先に述べたメンタルヘルス対策推進会議の専門部会の委員である、豊中市消防局救急救命課・救急普及啓発係長の富田真季子さんです。冷静、かつ強さと優しさを感じさせていただける頼れる存在で、日々の救急救命にかかる普及啓発活動の中心として活躍されています。また、PFAについても深くご理解いただき、消防局内へのセミナーの周知や運営等にもご協力をいただきました。今後も富田さんを窓口に、消防との「つながり」が進めばと願っています。
またいつかは、普及率の高い救命講習のなかに「救心」(薬ではありません)のエッセンスも加えていただけるといいなあ・・・なんて密かに期待しているところです。


TEAM防災ジャパンサイトについて、期待されることについてメッセージをお願いいたします。

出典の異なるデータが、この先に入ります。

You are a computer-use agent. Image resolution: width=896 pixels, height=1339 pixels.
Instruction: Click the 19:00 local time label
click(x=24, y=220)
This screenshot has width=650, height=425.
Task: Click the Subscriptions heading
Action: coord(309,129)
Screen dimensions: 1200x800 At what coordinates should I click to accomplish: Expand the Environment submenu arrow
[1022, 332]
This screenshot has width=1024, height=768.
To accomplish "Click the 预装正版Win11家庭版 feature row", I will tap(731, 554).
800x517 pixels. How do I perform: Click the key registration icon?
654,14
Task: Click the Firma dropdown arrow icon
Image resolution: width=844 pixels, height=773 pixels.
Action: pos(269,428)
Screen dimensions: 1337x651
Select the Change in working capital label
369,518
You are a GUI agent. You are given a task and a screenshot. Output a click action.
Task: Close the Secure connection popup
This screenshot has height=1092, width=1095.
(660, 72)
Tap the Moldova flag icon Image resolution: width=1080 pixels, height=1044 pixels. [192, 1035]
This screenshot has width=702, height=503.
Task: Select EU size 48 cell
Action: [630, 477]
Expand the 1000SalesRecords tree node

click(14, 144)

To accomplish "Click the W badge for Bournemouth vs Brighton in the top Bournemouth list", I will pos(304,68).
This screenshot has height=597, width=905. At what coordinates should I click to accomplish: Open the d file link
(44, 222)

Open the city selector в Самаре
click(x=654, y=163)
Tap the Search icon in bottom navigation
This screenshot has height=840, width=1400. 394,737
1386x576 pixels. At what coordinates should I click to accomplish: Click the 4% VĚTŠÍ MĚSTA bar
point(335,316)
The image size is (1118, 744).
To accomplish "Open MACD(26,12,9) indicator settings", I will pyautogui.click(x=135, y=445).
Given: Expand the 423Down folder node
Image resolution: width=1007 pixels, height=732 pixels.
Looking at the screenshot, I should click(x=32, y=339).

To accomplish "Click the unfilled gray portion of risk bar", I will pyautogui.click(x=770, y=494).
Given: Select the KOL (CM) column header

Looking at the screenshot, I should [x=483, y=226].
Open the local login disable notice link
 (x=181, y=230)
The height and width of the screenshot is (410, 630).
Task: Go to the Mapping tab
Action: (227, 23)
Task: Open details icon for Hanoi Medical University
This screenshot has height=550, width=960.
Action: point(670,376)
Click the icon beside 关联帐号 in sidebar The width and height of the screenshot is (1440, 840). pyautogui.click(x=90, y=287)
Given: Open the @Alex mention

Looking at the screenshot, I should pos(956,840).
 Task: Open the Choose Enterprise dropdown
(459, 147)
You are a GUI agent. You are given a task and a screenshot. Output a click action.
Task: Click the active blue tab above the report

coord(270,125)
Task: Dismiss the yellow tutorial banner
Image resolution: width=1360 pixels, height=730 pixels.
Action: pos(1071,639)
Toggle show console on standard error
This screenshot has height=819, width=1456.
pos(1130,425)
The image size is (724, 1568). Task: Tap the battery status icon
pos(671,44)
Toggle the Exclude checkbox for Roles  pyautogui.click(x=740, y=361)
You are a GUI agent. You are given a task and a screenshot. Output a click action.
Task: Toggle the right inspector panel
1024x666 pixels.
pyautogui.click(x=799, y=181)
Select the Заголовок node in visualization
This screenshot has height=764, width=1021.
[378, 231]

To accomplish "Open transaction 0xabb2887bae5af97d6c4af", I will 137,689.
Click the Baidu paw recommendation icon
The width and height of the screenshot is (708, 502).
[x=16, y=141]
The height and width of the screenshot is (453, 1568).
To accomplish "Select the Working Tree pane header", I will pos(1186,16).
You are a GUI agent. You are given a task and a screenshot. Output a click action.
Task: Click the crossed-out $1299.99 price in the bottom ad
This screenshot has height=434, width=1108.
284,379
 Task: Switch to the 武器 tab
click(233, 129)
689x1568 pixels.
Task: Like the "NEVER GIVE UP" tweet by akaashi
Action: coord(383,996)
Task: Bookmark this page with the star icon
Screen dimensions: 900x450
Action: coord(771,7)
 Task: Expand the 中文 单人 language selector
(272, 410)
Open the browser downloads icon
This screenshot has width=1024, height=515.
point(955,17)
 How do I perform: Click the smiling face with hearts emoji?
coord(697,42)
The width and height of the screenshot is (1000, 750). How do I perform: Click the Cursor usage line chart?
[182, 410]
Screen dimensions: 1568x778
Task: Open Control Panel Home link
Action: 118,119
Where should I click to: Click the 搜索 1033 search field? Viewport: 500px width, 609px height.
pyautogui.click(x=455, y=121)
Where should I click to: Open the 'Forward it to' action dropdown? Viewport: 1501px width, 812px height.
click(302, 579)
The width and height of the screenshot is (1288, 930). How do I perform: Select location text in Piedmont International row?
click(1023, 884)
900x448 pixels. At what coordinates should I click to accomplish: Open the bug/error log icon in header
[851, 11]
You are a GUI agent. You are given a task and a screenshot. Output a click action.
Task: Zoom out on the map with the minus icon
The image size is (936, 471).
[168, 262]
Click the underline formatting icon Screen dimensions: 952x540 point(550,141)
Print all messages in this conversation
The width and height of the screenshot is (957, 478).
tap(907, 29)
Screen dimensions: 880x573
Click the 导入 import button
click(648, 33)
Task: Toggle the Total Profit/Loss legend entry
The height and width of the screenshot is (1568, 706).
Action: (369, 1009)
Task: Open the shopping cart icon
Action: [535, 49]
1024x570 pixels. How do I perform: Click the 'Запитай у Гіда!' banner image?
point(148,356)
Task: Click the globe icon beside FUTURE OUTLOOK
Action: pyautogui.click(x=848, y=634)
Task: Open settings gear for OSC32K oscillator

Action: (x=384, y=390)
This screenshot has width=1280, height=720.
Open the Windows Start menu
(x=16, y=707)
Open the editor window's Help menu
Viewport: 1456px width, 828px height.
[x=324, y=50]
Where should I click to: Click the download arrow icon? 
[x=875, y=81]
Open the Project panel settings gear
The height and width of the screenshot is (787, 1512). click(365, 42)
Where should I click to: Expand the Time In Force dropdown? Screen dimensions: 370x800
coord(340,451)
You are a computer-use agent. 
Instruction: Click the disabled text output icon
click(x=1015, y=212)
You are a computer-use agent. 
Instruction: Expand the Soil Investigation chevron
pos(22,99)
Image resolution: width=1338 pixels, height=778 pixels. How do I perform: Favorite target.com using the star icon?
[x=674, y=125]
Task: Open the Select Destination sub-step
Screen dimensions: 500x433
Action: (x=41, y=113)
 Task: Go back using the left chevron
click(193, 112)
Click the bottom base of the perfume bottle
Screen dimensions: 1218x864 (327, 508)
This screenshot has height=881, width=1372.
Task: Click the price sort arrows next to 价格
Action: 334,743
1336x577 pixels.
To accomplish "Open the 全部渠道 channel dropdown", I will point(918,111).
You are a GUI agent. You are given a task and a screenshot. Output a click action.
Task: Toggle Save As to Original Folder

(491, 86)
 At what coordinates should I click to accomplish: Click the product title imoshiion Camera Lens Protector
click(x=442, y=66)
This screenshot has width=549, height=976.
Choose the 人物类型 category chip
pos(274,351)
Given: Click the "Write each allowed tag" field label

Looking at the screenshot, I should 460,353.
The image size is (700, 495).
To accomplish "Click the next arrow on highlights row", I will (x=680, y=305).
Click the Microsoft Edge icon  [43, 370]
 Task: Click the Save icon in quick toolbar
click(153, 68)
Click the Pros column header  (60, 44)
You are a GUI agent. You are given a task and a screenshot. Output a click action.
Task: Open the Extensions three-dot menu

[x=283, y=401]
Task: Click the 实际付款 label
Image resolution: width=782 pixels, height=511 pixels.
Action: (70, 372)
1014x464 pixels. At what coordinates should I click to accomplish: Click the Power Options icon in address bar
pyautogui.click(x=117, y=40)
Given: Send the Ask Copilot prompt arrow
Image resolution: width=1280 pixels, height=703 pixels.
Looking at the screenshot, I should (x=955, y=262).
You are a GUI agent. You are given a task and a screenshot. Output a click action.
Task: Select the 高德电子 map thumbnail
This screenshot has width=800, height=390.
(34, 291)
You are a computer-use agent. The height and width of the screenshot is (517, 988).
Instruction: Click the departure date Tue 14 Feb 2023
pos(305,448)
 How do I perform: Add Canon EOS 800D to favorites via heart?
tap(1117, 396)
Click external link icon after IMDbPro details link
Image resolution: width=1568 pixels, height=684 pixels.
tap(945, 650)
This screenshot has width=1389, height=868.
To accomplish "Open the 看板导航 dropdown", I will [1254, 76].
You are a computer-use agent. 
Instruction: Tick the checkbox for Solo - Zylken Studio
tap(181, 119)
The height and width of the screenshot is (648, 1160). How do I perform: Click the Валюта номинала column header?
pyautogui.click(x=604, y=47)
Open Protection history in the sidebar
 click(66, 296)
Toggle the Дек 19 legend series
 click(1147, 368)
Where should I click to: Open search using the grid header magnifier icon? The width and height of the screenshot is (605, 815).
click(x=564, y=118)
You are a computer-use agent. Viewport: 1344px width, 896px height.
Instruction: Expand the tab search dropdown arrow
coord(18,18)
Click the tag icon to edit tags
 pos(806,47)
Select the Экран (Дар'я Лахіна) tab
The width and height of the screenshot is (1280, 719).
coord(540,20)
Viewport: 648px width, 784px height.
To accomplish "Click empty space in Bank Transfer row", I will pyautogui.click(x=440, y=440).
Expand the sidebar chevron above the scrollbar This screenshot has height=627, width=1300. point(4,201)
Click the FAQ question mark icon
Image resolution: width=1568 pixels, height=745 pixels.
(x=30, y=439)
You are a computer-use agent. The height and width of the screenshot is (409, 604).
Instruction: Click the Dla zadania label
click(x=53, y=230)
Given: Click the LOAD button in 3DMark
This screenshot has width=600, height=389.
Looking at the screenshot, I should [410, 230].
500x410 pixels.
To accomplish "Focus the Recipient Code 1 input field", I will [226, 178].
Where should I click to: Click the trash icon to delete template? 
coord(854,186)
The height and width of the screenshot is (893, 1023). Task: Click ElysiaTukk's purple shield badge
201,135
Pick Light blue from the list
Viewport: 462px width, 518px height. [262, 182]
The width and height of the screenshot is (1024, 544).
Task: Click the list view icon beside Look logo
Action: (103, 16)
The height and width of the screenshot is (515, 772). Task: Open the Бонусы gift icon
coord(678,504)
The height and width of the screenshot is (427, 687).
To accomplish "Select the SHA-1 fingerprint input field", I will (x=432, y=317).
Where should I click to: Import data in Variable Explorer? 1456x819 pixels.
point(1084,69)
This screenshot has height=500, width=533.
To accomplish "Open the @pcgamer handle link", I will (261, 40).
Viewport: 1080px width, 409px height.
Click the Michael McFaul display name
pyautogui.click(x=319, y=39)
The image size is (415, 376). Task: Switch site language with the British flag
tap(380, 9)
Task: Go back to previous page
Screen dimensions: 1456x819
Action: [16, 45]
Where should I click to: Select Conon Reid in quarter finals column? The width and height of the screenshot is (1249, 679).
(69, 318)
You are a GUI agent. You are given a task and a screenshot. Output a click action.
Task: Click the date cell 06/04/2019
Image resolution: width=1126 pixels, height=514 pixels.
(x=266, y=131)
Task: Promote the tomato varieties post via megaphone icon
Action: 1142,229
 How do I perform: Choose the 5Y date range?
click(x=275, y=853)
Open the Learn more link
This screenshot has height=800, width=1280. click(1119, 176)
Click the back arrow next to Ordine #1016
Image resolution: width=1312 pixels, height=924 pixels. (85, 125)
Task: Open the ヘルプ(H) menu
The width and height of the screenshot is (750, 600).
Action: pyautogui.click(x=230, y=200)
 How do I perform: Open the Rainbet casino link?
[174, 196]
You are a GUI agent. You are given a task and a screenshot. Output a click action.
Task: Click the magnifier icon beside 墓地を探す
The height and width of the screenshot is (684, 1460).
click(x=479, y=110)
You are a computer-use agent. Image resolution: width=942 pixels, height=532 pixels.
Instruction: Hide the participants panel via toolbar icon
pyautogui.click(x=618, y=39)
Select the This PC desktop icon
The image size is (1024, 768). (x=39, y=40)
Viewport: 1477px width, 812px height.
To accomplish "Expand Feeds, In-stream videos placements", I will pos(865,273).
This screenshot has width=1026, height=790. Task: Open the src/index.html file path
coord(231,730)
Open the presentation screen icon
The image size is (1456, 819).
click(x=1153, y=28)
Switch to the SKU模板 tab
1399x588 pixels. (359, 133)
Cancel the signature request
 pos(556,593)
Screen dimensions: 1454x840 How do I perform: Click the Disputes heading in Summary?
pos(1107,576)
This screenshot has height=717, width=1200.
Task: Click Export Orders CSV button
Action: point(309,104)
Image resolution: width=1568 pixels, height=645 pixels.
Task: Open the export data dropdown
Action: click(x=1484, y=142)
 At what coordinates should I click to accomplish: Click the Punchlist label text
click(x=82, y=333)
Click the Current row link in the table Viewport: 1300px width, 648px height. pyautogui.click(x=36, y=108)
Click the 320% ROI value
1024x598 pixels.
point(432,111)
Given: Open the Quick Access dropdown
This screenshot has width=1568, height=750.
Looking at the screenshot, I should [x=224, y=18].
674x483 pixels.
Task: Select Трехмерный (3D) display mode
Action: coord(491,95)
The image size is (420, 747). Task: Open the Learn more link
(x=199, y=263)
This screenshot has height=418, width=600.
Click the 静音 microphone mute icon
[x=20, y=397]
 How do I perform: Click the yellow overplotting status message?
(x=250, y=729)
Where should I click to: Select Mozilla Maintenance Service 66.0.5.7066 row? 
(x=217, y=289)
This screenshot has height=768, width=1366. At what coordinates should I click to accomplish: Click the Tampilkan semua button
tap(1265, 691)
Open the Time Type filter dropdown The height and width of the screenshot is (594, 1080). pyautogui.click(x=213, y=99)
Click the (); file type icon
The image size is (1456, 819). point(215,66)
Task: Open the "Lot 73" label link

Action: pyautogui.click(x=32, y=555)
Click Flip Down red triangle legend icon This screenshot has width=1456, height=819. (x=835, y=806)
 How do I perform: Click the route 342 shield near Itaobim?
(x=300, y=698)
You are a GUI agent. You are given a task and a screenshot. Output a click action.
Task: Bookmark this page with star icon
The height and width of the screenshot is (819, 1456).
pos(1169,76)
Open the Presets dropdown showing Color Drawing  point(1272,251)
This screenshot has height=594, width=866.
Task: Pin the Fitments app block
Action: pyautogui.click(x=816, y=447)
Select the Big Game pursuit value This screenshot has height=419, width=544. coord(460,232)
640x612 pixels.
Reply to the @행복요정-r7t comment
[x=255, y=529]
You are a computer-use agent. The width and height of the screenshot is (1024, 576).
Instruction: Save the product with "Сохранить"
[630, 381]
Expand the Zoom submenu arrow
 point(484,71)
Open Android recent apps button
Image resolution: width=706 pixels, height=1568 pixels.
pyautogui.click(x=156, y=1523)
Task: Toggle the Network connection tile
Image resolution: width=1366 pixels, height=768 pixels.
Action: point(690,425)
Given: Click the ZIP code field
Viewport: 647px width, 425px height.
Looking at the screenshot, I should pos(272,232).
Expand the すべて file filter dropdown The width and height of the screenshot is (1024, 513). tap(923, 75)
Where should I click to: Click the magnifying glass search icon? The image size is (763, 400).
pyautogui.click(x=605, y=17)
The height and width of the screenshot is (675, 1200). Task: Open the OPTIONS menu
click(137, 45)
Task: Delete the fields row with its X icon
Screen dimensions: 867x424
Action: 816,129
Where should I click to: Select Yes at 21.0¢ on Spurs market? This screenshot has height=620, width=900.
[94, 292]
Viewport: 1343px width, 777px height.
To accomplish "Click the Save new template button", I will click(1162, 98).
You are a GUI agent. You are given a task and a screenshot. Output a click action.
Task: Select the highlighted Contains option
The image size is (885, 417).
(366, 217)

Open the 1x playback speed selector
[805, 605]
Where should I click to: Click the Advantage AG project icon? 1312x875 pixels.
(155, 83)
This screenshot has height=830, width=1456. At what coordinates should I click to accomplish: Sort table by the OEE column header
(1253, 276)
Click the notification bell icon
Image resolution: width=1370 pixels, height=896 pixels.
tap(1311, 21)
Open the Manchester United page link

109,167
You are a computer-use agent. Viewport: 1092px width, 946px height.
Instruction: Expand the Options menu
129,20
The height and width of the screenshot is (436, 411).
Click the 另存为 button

NHKの防災アプリはよく見ますが、恥ずかしながらこのサイトの存在は知りませんでした。
防災に関する情報が満載ですので、広く普及啓発していくための仕掛けが必要かと思いました。異常気象から毎年各地で大きな被害が出ていますので、国民の防災に対する関心は高まっていると思います。公共広告機構等を通じた発信などをしていただけると、サイトの存在を知り活用できるのではないかと思います。